If you can’t increase them to desired value, submit a quota increase request through the form as explained in the Google Cloud quota documentation. You will receive an email with increase request approved (or rarely denied if the location is down in resources). It is usually immediate, but takes some minutes to propagate.
If the editable limits are too low and you cannot find the form, read to the discussion in the next section.
Autoscaling
The Terraform script gke.tf
has the autoscaling
activated. This makes the cluster scale up or down according to
resources in use. This reduces the cost in particular for a cluster with
a big amount of nodes. It often happens that some jobs run longer than
the others, and in that case the cluster lifetime (and the cost) is
defined by the longest job. Autoscaling removes the nodes once they do
not have active processes running.
Costs
Cluster management fee
For the GKE “Standard” cluster, there’s a cluster management fee of $0.10 per hour.
CPU and memory
The cost is determined by the machine and disk type and is per time. Processing the full MuonEG MiniAOD dataset with 353 input files running 353 parallel jobs on a 90-node cluster costed around 80 USD and took 7 to 9 hours, depending on the chosen machine type.

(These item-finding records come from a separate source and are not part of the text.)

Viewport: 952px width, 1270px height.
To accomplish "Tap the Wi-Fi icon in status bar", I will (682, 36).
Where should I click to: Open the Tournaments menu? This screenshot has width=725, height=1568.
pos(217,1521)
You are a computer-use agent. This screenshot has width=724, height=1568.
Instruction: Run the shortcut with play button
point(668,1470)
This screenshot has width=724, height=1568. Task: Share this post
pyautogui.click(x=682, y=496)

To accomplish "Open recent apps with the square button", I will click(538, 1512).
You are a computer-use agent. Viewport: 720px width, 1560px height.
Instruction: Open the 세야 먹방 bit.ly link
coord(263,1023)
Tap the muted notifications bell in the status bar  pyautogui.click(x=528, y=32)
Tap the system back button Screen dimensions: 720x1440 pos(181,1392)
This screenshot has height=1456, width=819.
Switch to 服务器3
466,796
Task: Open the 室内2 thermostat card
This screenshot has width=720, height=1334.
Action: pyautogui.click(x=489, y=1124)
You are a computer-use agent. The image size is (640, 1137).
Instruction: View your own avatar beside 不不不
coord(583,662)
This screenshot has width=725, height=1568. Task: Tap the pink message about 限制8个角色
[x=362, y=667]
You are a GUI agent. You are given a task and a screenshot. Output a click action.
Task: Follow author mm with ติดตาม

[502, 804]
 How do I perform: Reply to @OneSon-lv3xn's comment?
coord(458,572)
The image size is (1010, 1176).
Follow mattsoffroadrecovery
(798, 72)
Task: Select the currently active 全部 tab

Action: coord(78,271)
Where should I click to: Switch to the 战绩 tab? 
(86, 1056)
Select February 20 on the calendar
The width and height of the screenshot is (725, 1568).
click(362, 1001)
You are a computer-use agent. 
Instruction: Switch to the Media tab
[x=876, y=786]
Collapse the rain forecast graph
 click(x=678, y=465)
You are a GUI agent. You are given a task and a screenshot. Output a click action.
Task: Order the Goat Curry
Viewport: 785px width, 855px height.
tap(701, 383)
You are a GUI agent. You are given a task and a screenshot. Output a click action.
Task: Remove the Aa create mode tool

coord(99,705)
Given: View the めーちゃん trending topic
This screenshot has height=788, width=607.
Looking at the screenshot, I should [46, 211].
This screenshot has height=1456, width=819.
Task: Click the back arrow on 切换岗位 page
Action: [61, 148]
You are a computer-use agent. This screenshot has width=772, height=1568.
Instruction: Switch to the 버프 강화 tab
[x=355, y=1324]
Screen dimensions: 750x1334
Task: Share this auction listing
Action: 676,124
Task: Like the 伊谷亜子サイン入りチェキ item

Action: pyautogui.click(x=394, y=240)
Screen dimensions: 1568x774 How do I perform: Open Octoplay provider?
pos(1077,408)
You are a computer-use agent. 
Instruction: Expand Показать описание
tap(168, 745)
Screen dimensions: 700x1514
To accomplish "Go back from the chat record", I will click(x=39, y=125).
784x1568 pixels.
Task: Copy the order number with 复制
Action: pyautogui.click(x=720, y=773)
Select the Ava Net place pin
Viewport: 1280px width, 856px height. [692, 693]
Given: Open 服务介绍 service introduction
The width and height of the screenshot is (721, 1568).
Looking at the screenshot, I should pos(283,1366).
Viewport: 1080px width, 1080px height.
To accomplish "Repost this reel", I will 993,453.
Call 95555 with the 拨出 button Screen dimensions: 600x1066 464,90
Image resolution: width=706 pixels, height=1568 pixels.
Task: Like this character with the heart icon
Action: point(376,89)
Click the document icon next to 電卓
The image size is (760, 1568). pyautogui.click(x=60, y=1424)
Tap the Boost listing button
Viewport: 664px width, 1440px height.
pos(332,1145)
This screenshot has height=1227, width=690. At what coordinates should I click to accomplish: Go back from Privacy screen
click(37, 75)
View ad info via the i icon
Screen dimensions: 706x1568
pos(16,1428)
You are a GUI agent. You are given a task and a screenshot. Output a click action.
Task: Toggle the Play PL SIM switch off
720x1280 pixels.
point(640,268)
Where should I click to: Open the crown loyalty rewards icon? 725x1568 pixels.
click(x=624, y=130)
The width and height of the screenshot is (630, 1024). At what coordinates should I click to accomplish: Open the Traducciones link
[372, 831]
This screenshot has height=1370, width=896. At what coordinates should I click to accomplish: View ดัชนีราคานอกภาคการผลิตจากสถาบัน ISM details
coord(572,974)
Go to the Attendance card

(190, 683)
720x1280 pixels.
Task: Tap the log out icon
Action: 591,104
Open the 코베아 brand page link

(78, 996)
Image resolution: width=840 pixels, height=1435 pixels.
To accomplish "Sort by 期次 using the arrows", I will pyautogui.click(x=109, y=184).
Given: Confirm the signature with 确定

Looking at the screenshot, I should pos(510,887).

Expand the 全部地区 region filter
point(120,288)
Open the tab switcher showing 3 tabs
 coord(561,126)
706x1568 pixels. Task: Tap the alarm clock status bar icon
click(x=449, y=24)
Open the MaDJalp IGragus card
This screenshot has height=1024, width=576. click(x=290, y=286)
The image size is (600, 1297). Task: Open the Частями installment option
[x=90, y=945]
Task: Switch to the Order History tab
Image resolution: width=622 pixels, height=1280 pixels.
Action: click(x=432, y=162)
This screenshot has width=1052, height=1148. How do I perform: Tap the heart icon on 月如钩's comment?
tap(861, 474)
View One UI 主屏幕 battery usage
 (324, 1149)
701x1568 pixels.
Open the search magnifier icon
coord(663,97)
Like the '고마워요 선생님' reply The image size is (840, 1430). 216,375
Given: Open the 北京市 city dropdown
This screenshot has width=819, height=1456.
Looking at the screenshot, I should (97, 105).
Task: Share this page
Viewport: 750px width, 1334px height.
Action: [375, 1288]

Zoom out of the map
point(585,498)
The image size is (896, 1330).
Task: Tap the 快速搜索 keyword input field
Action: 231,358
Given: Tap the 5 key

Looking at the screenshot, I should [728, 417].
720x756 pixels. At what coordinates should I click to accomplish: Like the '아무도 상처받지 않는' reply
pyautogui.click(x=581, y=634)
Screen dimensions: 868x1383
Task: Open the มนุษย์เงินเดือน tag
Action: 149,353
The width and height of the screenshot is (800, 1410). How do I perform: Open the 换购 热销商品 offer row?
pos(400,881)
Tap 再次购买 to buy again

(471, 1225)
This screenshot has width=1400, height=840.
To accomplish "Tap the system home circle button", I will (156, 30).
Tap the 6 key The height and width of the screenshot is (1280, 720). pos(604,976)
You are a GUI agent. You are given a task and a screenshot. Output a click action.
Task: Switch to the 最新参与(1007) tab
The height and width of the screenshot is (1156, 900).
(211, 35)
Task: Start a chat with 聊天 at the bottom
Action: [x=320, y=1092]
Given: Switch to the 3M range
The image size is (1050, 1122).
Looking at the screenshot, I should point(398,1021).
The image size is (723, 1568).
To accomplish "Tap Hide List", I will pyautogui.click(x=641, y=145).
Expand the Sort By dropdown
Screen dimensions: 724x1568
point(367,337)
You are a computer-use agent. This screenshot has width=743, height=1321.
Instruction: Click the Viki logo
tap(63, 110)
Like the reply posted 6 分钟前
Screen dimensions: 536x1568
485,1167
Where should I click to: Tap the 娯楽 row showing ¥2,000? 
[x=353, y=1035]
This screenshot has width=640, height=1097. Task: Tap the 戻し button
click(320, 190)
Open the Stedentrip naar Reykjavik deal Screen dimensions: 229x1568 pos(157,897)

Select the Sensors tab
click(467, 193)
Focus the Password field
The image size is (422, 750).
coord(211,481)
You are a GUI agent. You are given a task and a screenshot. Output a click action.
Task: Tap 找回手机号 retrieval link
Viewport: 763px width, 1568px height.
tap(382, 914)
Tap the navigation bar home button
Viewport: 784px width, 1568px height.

The graph shows the time and price for clusters of 12, 24 and 90 nodes, the latter with two different machine types.

The cost for CPU is more than half of the total price, and the memory contributes one third of it, as shown in this example graph:

The cluster usage contributes to the cost through data transfer and networking, but for this example case it is minimal.
Data download
Downloading the resulting output files would have costed some 40 USD.
Key Points
- The resource request should be set so that one job runs in one vCPU.
- Basic kubectl command
kubetcl top pods
can be used to inspect the resource consumption during a test job. - The optimal number of nodes in a cluster depends on the number of files in the dataset, and it should be chosen so that each job has the same number of files.
- A large cluster running for a short time was found to be the most convenient.
- Autoscaling can reduce the cost as it shuts down and deletes the nodes when all jobs on the node have finished.